Corneal Abrasion
The most likely diagnosis is B. Corneal abrasion 1, 2, 3. The clinical presentation of acute traumatic injury from a wooden foreign body, severe eye pain, photophobia, inability to open the eye, and fluorescein-positive epithelial defect is pathognomonic for traumatic corneal abrasion.
Clinical Reasoning
The key diagnostic features that distinguish this as corneal abrasion include:
- Acute traumatic mechanism: Wooden foreign body directly causing mechanical epithelial injury 3, 4
- Classic symptom triad: Severe pain, photophobia, and foreign body sensation are hallmark features of corneal abrasion 3, 5
- Fluorescein-positive epithelial defect: This confirms disruption of the corneal epithelium, which is the defining feature of abrasion 1, 5
- Immediate symptom onset: Corneal abrasions present acutely following trauma, unlike ulcers which develop over time 3, 6
Why Not the Other Options
Corneal ulcer (Option A) would present with suppurative stromal infiltrates greater than 1 mm with indistinct edges, stromal edema, and white cell infiltration in surrounding stroma—not just a simple epithelial defect 7. Ulcers typically develop over days with progressive worsening, not immediately after trauma 7.

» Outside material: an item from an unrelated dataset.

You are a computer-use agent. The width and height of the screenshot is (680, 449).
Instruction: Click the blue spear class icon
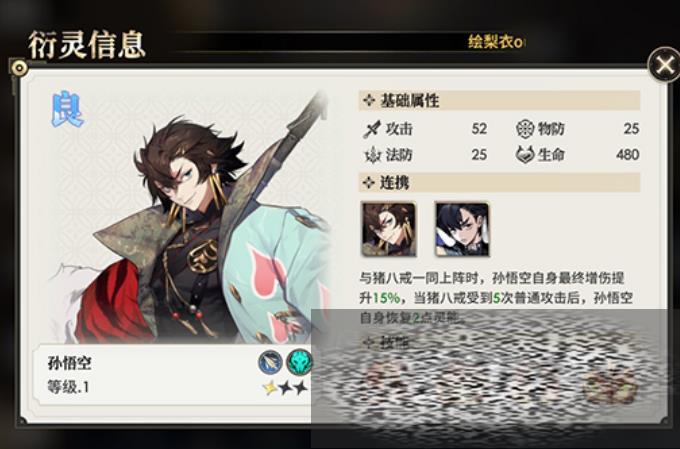270,362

Subconjunctival hemorrhage (Option C) presents as painless blood-red appearance beneath the conjunctiva without epithelial defects, photophobia, or inability to open the eye 2.
Acute conjunctivitis (Option D) causes discharge, conjunctival injection, and mild discomfort, but not severe pain, marked photophobia, or fluorescein-positive epithelial defects 7.
Critical Management Considerations
Immediate Treatment
- Topical antibiotics for prophylaxis: Use Polytrim (polymyxin B-trimethoprim) drops during the day or erythromycin ointment at bedtime for broad-spectrum coverage 1
- Pain control: Oral acetaminophen or NSAIDs are recommended; topical NSAIDs may also be used 1, 3, 5
- No eye patching: Multiple studies demonstrate patching does not improve pain and may delay healing 1, 3, 5
Important Caveats for Wooden Foreign Bodies
Organic material like wood carries higher infection risk 4. While standard broad-spectrum prophylaxis is typically sufficient for non-contact lens abrasions 1, wooden foreign bodies warrant:
- Careful examination to ensure complete foreign body removal 2, 5
- Close follow-up within 24 hours to monitor for signs of infection 1, 8
- Patient education about red flags: increasing pain, purulent discharge, or worsening vision 1
Red Flags Requiring Immediate Ophthalmology Referral
- High-velocity mechanism suggesting possible globe penetration 7, 2
- Irregular pupil, eye bleeding, or vision loss after trauma 7, 2
- Corneal infiltrate or ulcer development 1, 5
- Symptoms not improving or worsening within 24-48 hours 8, 5
Common Pitfalls to Avoid
Do not use topical corticosteroids before ruling out infection, as steroids can worsen infectious keratitis 9. Most simple corneal abrasions heal within 24-72 hours with conservative management 3, 6.